***** Document passage

Engraftment of ex vivo expanded and cycling human cord blood hematopoietic progenitor cells in SCID mice

The ability of human hematopoietic cells to engraft SCID mice provides a useful model in which to study the efficiency of retroviral gene transfer and expression in primitive stem cells. In this regard, it is necessary to determine whether SCID mice can be engrafted by cycling human hematopoietic progenitor cells. Human cord blood cells from 12 different donors were cultured in vitro for 6 days with interleukin-3 and stem cell factor. Phenotypic analysis indicated that hematopoietic cells were induced to cycle and the number of progenitors was expanded, thus making them targets for retroviral gene transfer. The cells were then transferred to SCID mice. Human hematopoietic progenitor cell engraftment was assessed up to 7 weeks later by growth of human progenitor cells in soft agar. After in vitro culture under conditions used for retroviral gene transfer, human cord blood hematopoietic cells engrafted the bone marrow and spleen of SCID mice. Interestingly, cultured cord blood cells engrafted after intraperitoneal but not after intravenous injection. Furthermore, engraftment of cord blood cells was observed in mice receiving no irradiation before transfer of the human cells, suggesting that competition for space in the marrow is not a limiting factor when these cells have been cultured. Administration of human cytokines after transfer of human cord blood cells to SCID mice was also not required for engraftment. Thus, engraftment of SCID mice with human hematopoietic cells cultured under conditions suitable for gene transfer may provide an in vivo assay for gene transfer to early human hematopoietic progenitor cells.

**********

* **Work order**: According to the abstract on cord blood cell engraftment in SCID mice, for how many days and with which two factors were the human cord blood cells cultured in vitro?

***** Supplied material

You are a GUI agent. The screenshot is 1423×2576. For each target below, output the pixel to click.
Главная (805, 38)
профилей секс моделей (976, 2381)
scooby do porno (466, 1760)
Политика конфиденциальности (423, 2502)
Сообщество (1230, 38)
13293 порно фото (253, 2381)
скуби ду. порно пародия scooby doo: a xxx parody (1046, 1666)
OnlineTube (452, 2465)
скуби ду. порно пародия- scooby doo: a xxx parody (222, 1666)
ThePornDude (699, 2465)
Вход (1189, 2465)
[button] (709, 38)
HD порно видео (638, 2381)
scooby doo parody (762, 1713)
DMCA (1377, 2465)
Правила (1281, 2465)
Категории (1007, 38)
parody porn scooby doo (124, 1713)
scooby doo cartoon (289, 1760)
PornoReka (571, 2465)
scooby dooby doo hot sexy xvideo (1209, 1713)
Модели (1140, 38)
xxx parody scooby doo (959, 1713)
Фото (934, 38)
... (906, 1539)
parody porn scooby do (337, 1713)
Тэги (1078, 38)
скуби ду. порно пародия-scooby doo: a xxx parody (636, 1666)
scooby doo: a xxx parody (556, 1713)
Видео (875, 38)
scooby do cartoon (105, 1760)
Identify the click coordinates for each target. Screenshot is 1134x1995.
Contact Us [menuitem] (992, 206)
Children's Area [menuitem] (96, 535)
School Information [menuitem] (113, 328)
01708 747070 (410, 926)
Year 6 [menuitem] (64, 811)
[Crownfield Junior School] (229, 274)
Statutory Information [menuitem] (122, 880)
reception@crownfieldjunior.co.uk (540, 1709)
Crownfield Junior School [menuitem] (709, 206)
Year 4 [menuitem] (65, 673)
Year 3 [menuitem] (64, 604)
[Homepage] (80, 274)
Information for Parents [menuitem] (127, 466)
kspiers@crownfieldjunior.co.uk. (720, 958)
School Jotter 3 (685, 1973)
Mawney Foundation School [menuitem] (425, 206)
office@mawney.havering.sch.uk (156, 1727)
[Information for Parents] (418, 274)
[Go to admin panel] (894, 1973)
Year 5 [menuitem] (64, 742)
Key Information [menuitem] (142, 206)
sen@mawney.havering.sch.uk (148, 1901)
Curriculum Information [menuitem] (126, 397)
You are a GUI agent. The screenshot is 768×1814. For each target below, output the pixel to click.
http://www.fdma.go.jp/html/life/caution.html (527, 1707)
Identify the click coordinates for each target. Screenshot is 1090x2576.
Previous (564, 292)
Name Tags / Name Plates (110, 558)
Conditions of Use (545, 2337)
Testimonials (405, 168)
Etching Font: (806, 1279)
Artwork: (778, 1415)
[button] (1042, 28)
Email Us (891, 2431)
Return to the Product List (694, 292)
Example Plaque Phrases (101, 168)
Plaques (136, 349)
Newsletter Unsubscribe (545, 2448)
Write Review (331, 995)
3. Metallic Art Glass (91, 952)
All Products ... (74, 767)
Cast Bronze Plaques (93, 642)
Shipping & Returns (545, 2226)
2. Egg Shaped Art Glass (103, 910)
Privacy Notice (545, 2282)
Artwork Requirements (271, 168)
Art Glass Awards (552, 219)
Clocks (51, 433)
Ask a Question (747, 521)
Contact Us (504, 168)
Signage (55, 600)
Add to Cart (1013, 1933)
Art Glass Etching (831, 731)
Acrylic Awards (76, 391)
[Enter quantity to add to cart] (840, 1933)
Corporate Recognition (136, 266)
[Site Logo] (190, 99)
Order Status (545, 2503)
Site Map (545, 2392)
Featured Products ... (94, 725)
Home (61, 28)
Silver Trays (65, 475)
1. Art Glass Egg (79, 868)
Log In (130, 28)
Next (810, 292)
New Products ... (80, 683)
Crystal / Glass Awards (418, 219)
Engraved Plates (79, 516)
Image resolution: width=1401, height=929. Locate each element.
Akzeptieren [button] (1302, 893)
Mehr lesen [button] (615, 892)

**********

* **Result**: They were cultured for 6 days with interleukin-3 and stem cell factor.